When casting the film, Freda met with Klaus Kinski in Rome where Kinski initially refused to be in the film not wanting to play another psychopathic character. Freda convinced him to take the role after learning he would play the part of a victim instead.

Double Face was shot between 20 January and 15 March 1969 at the Cinecittà Studios in Rome and on location in London and Liverpool. Freda and Kinski did not get along on set, with Freda referring to him as "the Crown Prince of Assholes" and eventually proceeding to shoot the film with a Kinski double he found on the set of a Federico Fellini film. When Kinski found out about this, he put aside his differences and continued working on the film.

==Release==
Double Face was released in West Germany on 4 July 1969 under the title of Das Gesicht im Dunkeln ( The Face in the Dark) with an 80 minute runtime. It was distributed in West Germany by Constantin Film GmbH. It was released theatrically in Italy as A doppia faccia on 26 July 1969 where it was distributed by Panta with a 90 minute runtime. The film grossed 175,626,000 Italian lire domestically in Italy.

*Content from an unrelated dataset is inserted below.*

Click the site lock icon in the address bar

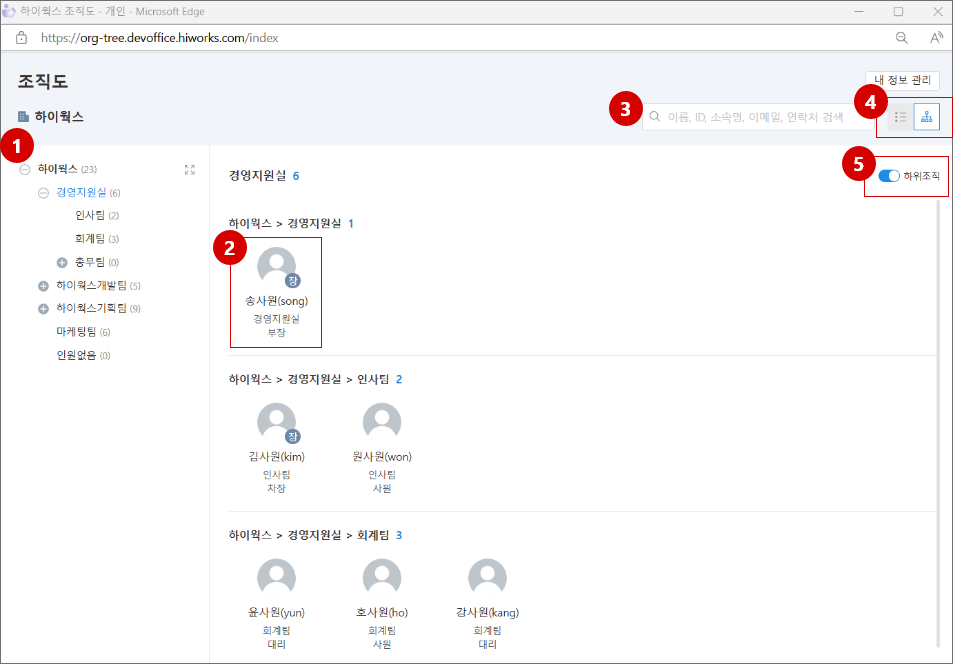click(21, 38)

It was released later in France as Liz et Helen (lit. 'Liz and Helen') and also with added adult scenes involving actress Alice Arno as Chaleur et Jouissance (lit. 'Heat and Pleasure'). It was released in the United States as Puzzle of Horrors.

==Reception==
Film critic Marco Giusti writes that Kinski "is mad, hysterical, but dominates the film", remembers the nice intrigue around Kinski's character, and praises the lesbian scenes.

==Legacy==
Novelist and film historian Tim Lucas has cited the scene in which John Alexander watches a stag film starring Christine and a woman he believes to be Helen due to a scar on the back of her neck as an influence on his 1994 novel Throat Sprockets.